The life of each one … is part of a mystery. We all add up to something far beyond ourselves. We cannot yet realise what it is. But we know, in the language of our theology, that we are all members of the Mystical Christ, and that we all grow together in Him for Whom all things were created.
In one sense we are always travelling, and travelling as if we did not know where we were going.
In another sense we have already arrived.’
The Seven Storey Mountain
As Merton did you might like to remember all the places where you too were born, went to school, have lived, places where friends have been made in good company enjoyed, the places associated with faith and a deepening of faith, places where you have studied and worked, and places where peace has been found and conflicts resolved. As you remember is it possible to recognise that it is God who has led you to and through each of these places?
Mark’s Gospel
In Rowan Williams’ book called Meeting God in Mark (2014) he publishes three Holy Week talks given in 2010 in Canterbury Cathedral and based on some aspects of Mark’s Gospel. His aim is to encourage slow reading and reflection, but I particularly liked his quoting a short extract from the autobiography by the theologian Jürgen Moltmann called A Broad Place and published in 2007.

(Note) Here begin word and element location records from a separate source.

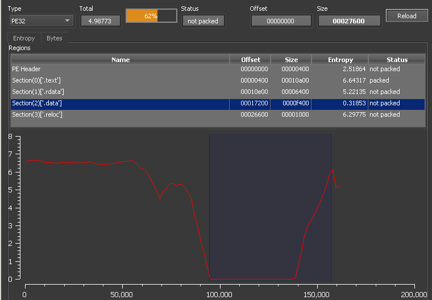
Task: Click the Total entropy value field
Action: click(100, 21)
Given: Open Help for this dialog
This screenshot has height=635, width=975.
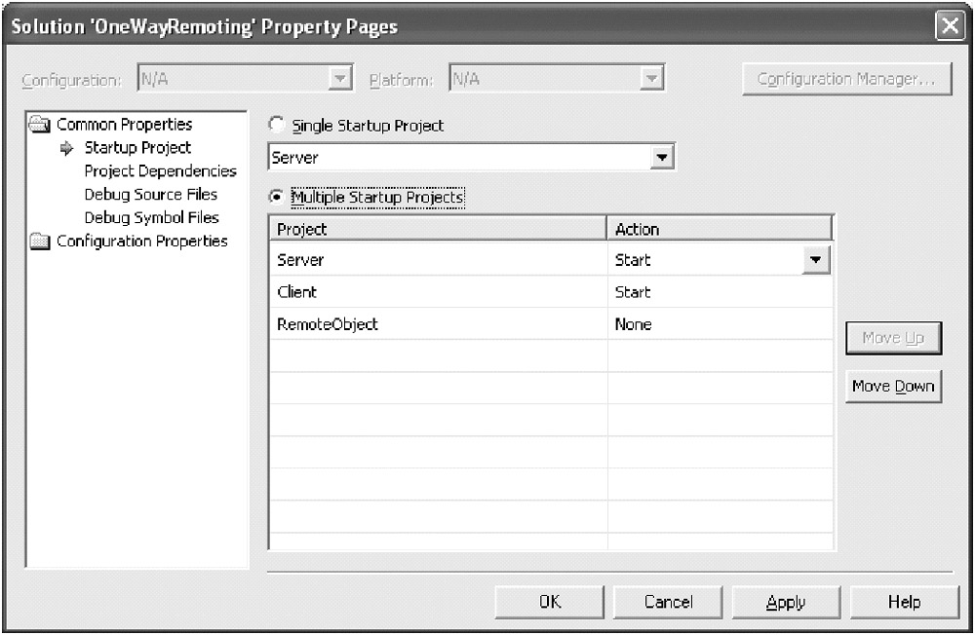Looking at the screenshot, I should pos(903,602).
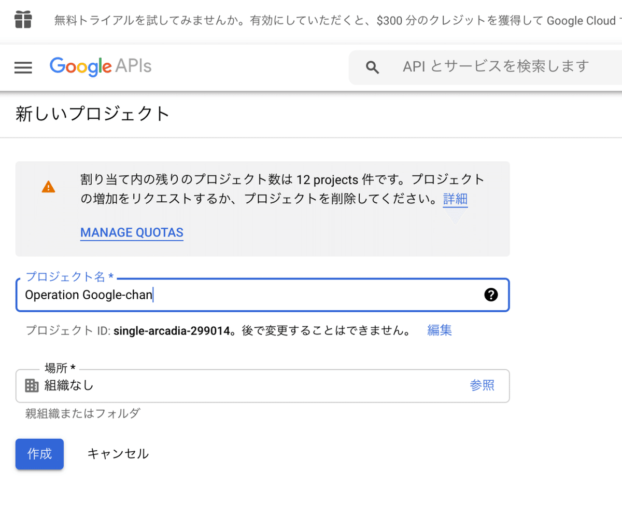Click 編集 to edit the project ID
Image resolution: width=622 pixels, height=514 pixels.
click(x=439, y=330)
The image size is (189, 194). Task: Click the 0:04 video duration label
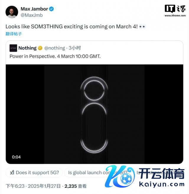[16, 157]
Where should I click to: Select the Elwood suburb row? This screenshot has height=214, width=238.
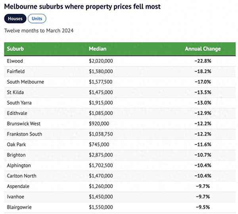15,61
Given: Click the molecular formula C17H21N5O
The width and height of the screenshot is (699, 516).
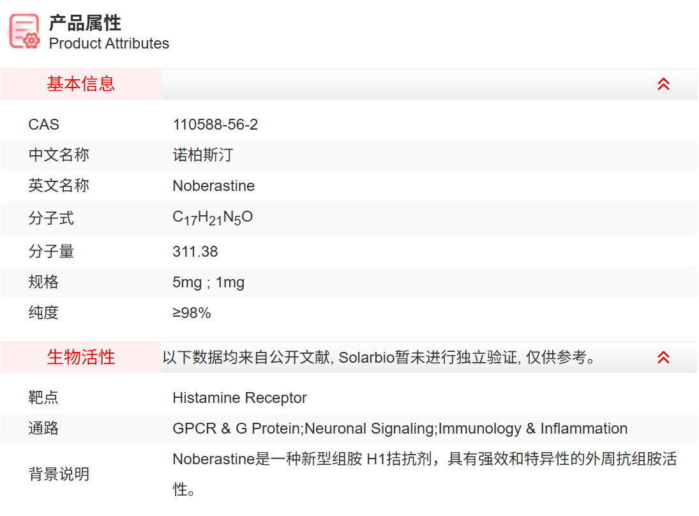Looking at the screenshot, I should (x=213, y=218).
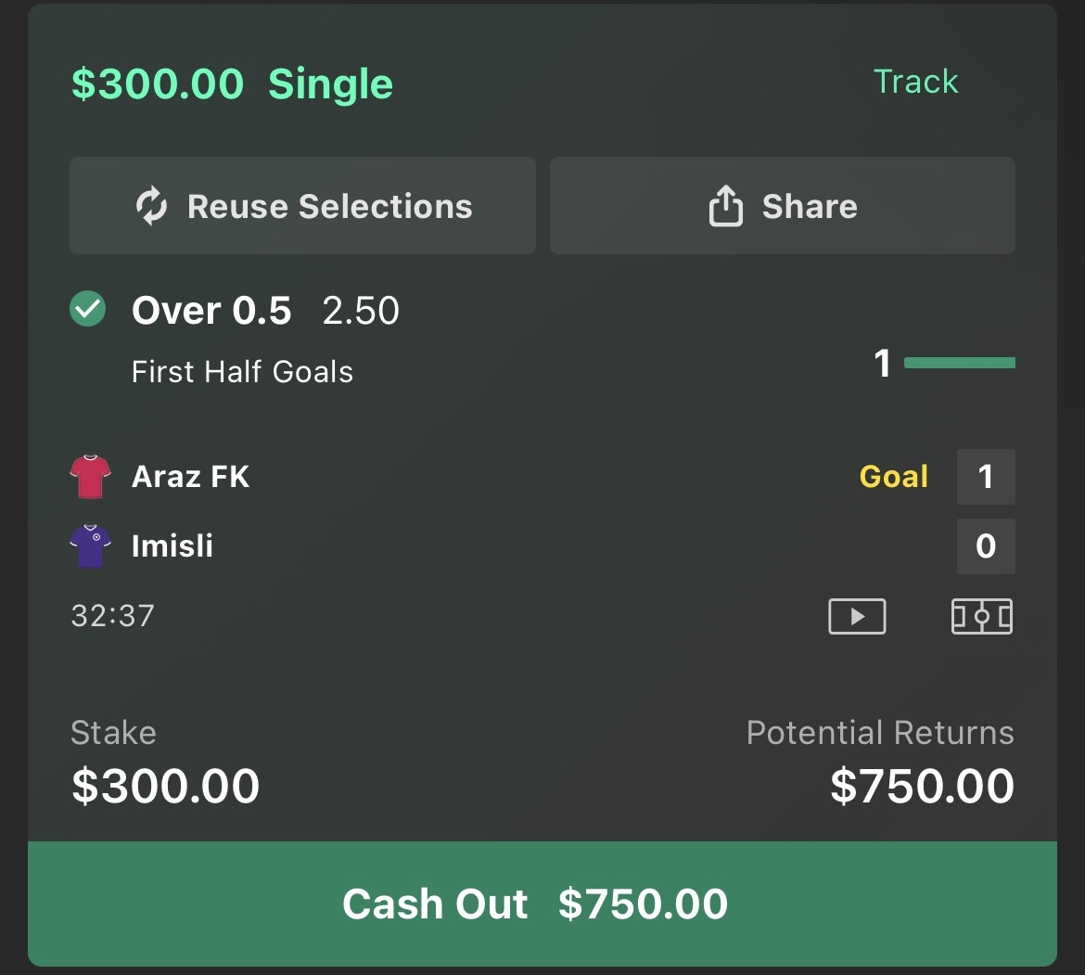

Jürgen Moltmann was a prisoner of war in Scotland in 1945 when he and his fellow prisoners were shown pictures of the deaths in the concentration camps at Belsen and Buchenwald. With this information came the appalling realisation that they had supported a regime responsible for the most terrible depravity. Rowan Williams explains that Moltmann had little Christian background and no theological education but he accepted a copy of the Bible when it was distributed by an army chaplain and then he wrote this:
‘I read Mark’s gospel as a whole and came to the story of the passion; when I heard Jesus’ death cry, ‘my God, my God, why have you forsaken me?’ I felt growing within me the conviction: this is someone who understands you completely, who is with you in your cry to God and has felt the same forsakenness you are living in now… I summoned up the courage to live again.’
Rowan Williams especially in the last talk in his book which is called ‘A lifelong passion’ emphasises the idea of God the great ‘I AM’ being fully present with the victimised, suffering and abandoned. With such a revelation it’s not about listening to Jesus because he does wonderful things, even if that is a possibility. But rather we are to listen to Jesus through his very existence, his mortal flesh, his death, where something can happen only when every possibility of hope, of love, of absolution has apparently been swept away and all that is left is the reality that the place of God is the place of a rejected and condemned human being. Williams asks whether this can be a reassuring and world changing insight – the all-powerful God is not where we might think he is, but rather is in and with humans who are helpless, often suffering and who face certain death. It is from this apparently despairing position that salvation rises.